Ein Anti-Gewalt-Training eines Elternteils kann gerichtlich angeordnet werden, sofern das Kindeswohl gefährdet ist. Eine zwangsweise Durchsetzung des Trainings ist rechtlich jedoch nicht möglich.
Das Kammergericht Berlin hat sich in seinem Beschluss vom 20.08.2024 (Az. 17 WF 87/24) mit der Frage befasst, ob ein Vater gezwungen werden kann, an einem Anti-Gewalt-Training teilzunehmen, das zum Schutz des Kindeswohls angeordnet wurde. Das Gericht entschied, dass die Teilnahme an solchen Programmen, die grundsätzlich im Rahmen familienrechtlicher Verfahren angeordnet werden können, nicht durch Zwangsmittel durchgesetzt werden darf. Der rechtliche Hintergrund dieser Entscheidung findet sich in § 156 Abs. 1 Satz 5 des Familienverfahrensgesetzes (FamFG), der besagt, dass Beratungs- und Therapieauflagen im Zusammenhang mit familiengerichtlichen Verfahren nicht mittels Zwang durchgesetzt werden dürfen.
Der Fall
In dem der Entscheidung zugrunde liegenden Fall kam es wiederholt zu körperlicher Gewalt des Vaters zulasten der Mutter im Beisein der Kinder. Das Amtsgericht Berlin Berlin-Tempelhof-Kreuzberg hatte dem Vater aus diesem Grund und zum Schutz des Kindeswohls ein neunmonatiges Anti-Gewalt-Training auferlegt. Entgegen dieser Auflage nahm der Vater zwar an den Vorgesprächen, nicht aber an dem Training teil. Der Vater begründete seine Weigerung an der Teilnahme damit, dass die Verantwortung für seine Wutausbrüche bei der Mutter der gemeinsamen Kinder läge, ohne deren Provokation es auch nicht zu seinem aggressiven Verhalten kommen würde. Die entsprechende Beratungsstelle stellte im Rahmen der Vorgespräche fest, dass dem Vater die erforderliche Einsicht und die Bereitschaft zur Verhaltensänderung fehlten.
Das Amtsgericht verhängte daraufhin ein Zwangsgeld in Höhe von 500 €, ersatzweise Zwangshaft, um den Vater zur Teilnahme an dem auferlegten Anti-Gewalt-Training zu bewegen.

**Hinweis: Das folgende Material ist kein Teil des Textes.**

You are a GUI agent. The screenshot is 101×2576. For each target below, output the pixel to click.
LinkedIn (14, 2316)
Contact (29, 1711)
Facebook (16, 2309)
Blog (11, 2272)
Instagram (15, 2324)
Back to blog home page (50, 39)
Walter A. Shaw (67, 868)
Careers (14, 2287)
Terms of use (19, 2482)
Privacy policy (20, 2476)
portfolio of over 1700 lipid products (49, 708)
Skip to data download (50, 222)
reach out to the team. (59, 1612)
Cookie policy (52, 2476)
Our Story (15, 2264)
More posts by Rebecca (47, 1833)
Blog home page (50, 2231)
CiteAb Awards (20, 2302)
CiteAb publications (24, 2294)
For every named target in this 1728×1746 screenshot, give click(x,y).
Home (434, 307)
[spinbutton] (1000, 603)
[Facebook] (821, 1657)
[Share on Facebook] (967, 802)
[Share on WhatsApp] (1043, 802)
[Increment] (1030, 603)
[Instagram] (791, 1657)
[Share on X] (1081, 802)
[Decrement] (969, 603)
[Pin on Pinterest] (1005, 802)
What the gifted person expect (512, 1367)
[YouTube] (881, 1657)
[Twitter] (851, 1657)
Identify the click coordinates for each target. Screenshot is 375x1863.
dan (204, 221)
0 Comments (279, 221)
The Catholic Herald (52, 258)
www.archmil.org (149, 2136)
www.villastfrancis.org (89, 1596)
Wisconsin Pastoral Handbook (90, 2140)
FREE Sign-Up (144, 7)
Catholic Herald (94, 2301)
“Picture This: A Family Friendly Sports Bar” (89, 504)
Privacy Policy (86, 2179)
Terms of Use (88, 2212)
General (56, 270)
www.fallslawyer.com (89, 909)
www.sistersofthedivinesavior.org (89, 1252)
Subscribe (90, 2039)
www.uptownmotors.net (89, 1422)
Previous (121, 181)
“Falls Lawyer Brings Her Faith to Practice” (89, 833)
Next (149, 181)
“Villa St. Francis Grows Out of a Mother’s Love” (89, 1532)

Die hiergegen durch den Vater eingelegte Beschwerde hatte Erfolg. Das zuständige Kammergericht Berlin hob die Entscheidung des Amtsgerichts auf und begründete dies unter anderem mit dem Schutz des Persönlichkeitsrechts des Vaters.
Die Entscheidung
Das Kammergericht führte in den Entscheidungsgründen aus, dass die Erzwingung einer Teilnahme an einer Maßnahme wie dem Anti-Gewalt-Training einen erheblichen Eingriff in das Persönlichkeitsrecht des Vaters darstellen würde. Außerdem stünde die erzwungene Teilnahme dem Zweck des Trainings entgegen. Um insoweit den gewünschten Effekt der Verhaltensänderung zu erzielen sei ein Mindestmaß an Einsicht und Mitwirkung am Training erforderlich. Damit betonte das Gericht die Bedeutung von Eigeninitiative und Freiwilligkeit bei der Teilnahme an beratenden Maßnahmen. Im Rahmen von Sorge- oder Umgangsregelungen können gemäß § 1684 Abs. 3 BGB und § 1666 BGB Maßnahmen zum Schutz des Kindeswohls angeordnet werden. Dazu gehört unter anderem die Anordnung von Beratungs- oder Therapieangeboten. Die Durchsetzung solcher Anordnungen stößt jedoch an ihre Grenzen, wenn es um den Schutz von Grundrechten wie dem Persönlichkeitsrecht gehe. Zu beachten sei, dass Auflagen bzw. Gebote wie die Teilnahme an einem Anti-Gewalt-Training auf die Wahrung des Verhältnismäßigkeitsgrundsatzes abzielen, um einen schwereren Eingriff in das Sorge- und Umgangsrecht zu vermeiden.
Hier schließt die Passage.